Transcatheter Leadless Pacemakers Feasible for Implantation in Children

In HealthDay News
by Healthday

Among 62 patients with successful implantation, 10 complications occurred, but there were no deaths, TLP infections, or device embolizations

By Elana Gotkine HealthDay Reporter

WEDNESDAY, April 12, 2023 (HealthDay News) — Transcatheter leadless pacemakers (TLP) can be successfully implanted in pediatric patients, according to a study published online April 11 in Circulation: Arrhythmia and Electrophysiology.

Maully Shah, M.B.B.S., from the Children’s Hospital of Philadelphia, and colleagues examined clinical indications, procedural characteristics, electrical performance, and outcomes of TLP implantation in children using retrospective data collected from patients enrolled in the Pediatric and Congenital Electrophysiology Society TLP Registry. A total of 63 registry patients aged 21 years and younger who underwent Micra TLP implantation were included in the study.

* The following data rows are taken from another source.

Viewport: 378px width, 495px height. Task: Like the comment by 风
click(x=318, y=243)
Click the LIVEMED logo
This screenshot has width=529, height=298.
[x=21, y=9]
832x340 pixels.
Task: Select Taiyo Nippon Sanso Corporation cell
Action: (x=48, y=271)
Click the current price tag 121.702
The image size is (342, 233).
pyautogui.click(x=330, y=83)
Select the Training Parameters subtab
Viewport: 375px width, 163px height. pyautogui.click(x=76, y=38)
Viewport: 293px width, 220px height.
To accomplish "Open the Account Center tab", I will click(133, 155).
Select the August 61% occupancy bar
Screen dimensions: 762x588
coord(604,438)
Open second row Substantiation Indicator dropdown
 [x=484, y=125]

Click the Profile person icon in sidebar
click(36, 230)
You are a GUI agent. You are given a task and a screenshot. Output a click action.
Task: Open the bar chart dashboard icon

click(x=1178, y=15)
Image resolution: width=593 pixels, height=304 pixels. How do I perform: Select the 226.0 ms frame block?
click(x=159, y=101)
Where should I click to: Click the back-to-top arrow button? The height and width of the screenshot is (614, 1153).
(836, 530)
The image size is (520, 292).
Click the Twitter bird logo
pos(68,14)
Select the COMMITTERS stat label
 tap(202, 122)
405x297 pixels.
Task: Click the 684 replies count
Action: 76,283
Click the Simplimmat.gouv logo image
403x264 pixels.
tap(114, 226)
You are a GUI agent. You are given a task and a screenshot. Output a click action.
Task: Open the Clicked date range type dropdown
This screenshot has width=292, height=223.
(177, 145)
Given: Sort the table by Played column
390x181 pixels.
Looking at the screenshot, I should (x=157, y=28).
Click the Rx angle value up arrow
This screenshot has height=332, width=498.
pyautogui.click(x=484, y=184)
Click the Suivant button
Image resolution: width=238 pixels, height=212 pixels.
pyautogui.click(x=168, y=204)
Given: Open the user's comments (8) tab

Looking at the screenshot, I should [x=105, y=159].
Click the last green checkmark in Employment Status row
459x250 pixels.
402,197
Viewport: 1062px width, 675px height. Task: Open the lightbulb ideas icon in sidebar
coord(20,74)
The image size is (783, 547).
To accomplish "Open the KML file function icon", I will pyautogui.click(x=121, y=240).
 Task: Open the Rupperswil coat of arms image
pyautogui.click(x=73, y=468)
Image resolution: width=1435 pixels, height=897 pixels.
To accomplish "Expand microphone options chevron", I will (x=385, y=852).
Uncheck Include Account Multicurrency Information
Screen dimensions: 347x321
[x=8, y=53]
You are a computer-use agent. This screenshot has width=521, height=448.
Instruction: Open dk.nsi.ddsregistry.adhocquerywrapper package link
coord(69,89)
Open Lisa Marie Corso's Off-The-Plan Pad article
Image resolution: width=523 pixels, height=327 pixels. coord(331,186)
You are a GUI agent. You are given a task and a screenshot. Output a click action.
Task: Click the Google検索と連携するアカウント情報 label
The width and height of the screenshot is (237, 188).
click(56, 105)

A device was successfully implanted in 62 patients at a mean age of 15 ± 4.1 years, including 20 patients with congenital heart disease. The researchers found that TLP was implanted by femoral and internal jugular venous approaches (55 and eight patients, respectively). There were 10 (16 percent) complications reported during a mean follow-up of 9.5 ± 5.3 months, including one cardiac perforation/pericardial effusion, one nonocclusive femoral venous thrombus, and one retrieval and replacement of TLP due to high thresholds. No deaths, TLP infections, or device embolizations occurred. Electrical parameters remained stable and included capture thresholds, R wave sensing, and pacing impedances.

“The leadless pacemaker works very well in children, just like it does in adults. We found it may be safely implanted in select pediatric patients that need pacing,” Shah said in a statement. “Our study’s results indicate select children may be considered candidates since they may benefit greatly from leadless pacing.”

One author disclosed financial ties to Medtronic, the manufacturer of the leadless pacemaker used in the study.